As Dr. West notes, there is not nearly enough information here to say a lot particular to your uncle's case. This is not a failure of any kind on your part--no non-physician (actually, no none cancer physician) would be able to give enough information to approach that level of detail. That said, I will attempt to share a few general principals that I hope may help.
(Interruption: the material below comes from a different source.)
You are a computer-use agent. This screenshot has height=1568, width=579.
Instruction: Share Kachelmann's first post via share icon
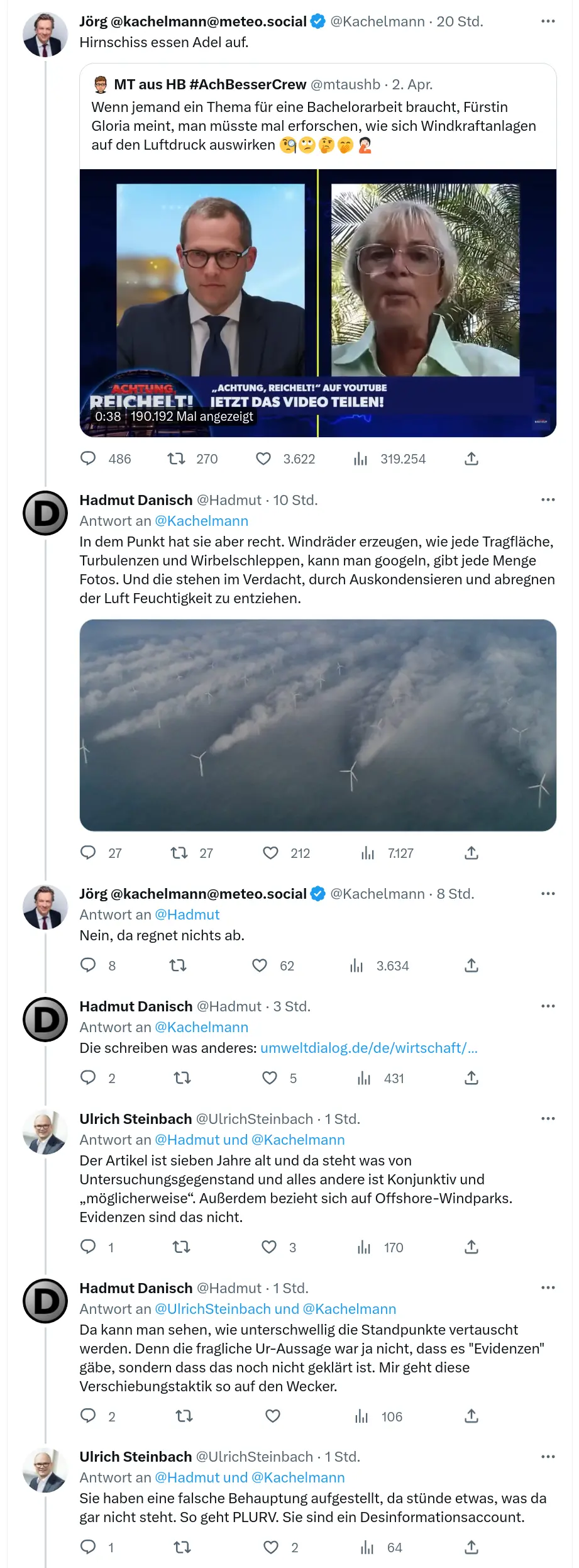click(x=471, y=459)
Most cancers of the head/neck and many esophageal cancers are squamous cell cancers. These squamous cell cancers in this region tend to recur locally more than spread distantly. This is in contrast to, say, lung cancer, which, when it comes back, very often comes back all over the body. That said, before considering a heroic-type surgery, full body imaging to rule out spread is standard of care. New second primary cancers are also a big problem with smoking-related squamous cancers. This happens not because the old cancer comes back, but because of an effect that we call "field cancerization." In field cancerization, the smoking has caused healthy cells to acquire mutations. In addition to the one cell that acquired enough mutations to go bad, there are other nearby cells with almost enough mutations--any further mistakes in the DNA (whether b/c of smoking, drinking, environmental exposures that are all around us, or just plain bad luck) can push these cells that are on the edge over into cancer.

Your question about speech is a good one. The answer depends on the anatomy of what is planned. I encourage you to ask his doctor.

Every patient is entitled to good pain control. If it is not adequate, you should tell the doctor and he/she can adjust pain medicines. If this approach does not work, a pain specialist can often be helpful.

Has your uncle seen a cancer counsellor? In my center, and many others, there are specialists in the emotional needs of cancer patients who can help with both counseling and practical suggestions.